HIV-1 Discovery

Research Pipeline

Technical workflow map of the SELFIES-Transformer molecular discovery engine, from chemical pretraining to docking evidence and hosted visualization.

End-to-End Workflow

Stage01

ZINC Pretraining Corpus

Large chemical library used to learn general molecular syntax and drug-like chemical space.

Output Artifact
Pretraining molecule corpus
Stage02

SMILES Standardization

Input molecular strings are cleaned, canonicalized, and prepared for robust representation conversion.

Output Artifact
Canonical SMILES records
Stage03

SELFIES Conversion

Canonical SMILES are converted into SELFIES to improve molecular validity during generation.

Output Artifact
SELFIES molecular strings
Stage04

SELFIES Tokenization

SELFIES strings are split into tokens and mapped into a model vocabulary for sequence learning.

Output Artifact
SELFIES token vocabulary
Stage05

Decoder-only Transformer

Autoregressive Transformer learns next-token prediction over molecular SELFIES sequences.

Output Artifact
Pretrained molecular generator
Stage06

HIV-1 Protease Fine-tuning

The generator is specialized using curated HIV-1 protease inhibitor records.

Output Artifact
Target-focused generator
Stage07

Molecule Generation

The fine-tuned model samples new candidate inhibitor molecules from learned chemical space.

□ □ □

_ACTIONS TO TAKE_
[1] Please reproduce the research pipeline text from "SELFIES Conversion" to "for sequence learning.".
[2] According to the research pipeline text, what data is used to specialize the generator in the HIV-1 Protease Fine-tuning stage?

□ □ □

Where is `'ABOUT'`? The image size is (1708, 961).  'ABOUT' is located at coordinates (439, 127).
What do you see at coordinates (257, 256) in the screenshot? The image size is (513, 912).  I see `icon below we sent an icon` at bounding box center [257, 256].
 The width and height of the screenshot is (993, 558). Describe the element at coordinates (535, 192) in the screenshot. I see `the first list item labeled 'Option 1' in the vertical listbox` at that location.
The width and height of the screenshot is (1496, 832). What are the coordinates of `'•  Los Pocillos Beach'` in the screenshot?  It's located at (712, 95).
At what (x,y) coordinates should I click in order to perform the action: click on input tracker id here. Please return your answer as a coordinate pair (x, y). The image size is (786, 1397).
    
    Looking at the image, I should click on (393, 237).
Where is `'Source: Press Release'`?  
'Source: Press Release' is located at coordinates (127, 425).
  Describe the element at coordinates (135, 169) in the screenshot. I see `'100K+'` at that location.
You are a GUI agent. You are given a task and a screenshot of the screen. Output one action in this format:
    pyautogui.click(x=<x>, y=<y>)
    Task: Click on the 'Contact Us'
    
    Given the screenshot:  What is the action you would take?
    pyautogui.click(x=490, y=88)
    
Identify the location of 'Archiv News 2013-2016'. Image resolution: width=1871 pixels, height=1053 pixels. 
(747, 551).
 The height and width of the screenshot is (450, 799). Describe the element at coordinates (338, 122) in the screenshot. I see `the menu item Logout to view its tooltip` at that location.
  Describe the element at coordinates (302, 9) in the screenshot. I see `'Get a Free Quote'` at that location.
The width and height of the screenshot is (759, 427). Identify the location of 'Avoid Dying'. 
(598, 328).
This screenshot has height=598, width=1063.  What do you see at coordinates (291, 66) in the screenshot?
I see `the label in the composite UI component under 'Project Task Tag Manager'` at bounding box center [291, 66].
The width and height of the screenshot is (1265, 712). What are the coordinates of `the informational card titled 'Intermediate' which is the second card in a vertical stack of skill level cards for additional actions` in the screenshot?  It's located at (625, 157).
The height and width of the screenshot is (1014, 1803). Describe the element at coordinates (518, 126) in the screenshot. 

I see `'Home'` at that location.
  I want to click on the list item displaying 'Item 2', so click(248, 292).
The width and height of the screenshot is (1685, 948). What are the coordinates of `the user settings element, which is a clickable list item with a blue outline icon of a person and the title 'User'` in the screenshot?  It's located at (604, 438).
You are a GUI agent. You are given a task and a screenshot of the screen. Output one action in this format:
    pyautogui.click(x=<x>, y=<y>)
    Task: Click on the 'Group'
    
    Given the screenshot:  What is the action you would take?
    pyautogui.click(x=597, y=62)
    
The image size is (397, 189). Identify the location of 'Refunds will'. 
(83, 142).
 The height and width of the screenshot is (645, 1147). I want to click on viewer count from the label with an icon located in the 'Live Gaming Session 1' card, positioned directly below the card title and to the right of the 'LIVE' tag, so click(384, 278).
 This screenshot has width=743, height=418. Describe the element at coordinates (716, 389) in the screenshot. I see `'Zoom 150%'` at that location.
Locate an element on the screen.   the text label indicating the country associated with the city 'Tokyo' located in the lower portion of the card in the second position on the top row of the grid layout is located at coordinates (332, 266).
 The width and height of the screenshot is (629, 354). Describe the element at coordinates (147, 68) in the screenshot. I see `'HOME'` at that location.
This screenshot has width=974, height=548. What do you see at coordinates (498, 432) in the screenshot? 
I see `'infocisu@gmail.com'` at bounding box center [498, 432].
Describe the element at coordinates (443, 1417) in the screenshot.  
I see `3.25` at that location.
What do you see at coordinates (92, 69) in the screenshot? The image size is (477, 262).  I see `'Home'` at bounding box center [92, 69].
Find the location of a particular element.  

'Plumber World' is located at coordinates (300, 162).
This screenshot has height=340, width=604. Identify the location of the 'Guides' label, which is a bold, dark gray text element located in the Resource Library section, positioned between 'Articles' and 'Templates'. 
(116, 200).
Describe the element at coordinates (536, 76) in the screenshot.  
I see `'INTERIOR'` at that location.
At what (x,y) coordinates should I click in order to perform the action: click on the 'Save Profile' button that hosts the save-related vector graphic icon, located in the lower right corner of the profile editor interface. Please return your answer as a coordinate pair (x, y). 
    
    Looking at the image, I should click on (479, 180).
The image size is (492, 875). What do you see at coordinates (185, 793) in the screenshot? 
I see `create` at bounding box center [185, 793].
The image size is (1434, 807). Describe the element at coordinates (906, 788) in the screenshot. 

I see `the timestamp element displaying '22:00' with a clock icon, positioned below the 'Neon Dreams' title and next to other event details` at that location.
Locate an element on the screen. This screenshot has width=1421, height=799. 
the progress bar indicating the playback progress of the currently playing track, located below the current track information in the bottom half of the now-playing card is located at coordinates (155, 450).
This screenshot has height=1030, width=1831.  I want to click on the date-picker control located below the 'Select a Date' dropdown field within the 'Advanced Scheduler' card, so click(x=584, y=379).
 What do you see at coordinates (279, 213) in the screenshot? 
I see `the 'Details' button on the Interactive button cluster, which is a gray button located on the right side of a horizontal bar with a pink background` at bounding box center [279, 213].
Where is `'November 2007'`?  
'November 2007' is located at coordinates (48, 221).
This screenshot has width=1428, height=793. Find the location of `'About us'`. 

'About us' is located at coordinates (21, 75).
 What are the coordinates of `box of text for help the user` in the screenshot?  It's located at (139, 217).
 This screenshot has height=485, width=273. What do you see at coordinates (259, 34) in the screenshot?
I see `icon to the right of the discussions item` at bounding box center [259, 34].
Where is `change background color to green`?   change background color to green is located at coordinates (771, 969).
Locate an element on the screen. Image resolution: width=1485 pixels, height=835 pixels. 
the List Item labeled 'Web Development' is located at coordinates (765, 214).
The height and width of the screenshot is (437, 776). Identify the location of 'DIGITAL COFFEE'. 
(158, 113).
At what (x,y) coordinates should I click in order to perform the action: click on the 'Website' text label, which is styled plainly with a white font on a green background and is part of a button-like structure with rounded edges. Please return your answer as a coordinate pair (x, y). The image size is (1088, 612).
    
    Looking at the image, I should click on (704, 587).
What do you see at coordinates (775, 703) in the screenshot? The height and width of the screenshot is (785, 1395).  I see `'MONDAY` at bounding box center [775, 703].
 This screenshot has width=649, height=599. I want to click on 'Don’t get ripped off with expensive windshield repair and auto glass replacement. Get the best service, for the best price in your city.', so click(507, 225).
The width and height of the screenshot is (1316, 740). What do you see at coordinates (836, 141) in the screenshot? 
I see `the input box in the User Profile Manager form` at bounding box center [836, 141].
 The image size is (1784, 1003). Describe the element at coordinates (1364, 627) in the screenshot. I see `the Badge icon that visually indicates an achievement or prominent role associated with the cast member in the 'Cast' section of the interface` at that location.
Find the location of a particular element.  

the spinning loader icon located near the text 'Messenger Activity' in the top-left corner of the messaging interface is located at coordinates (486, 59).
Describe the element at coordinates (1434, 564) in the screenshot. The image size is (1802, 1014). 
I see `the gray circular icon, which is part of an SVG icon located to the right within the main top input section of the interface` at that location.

□ □ □

_RESPONSE LIST_
[1]
SELFIES Conversion

Canonical SMILES are converted into SELFIES to improve molecular validity during generation.

Output Artifact
SELFIES molecular strings
Stage04

SELFIES Tokenization

SELFIES strings are split into tokens and mapped into a model vocabulary for sequence learning.

[2] Curated HIV-1 protease inhibitor records.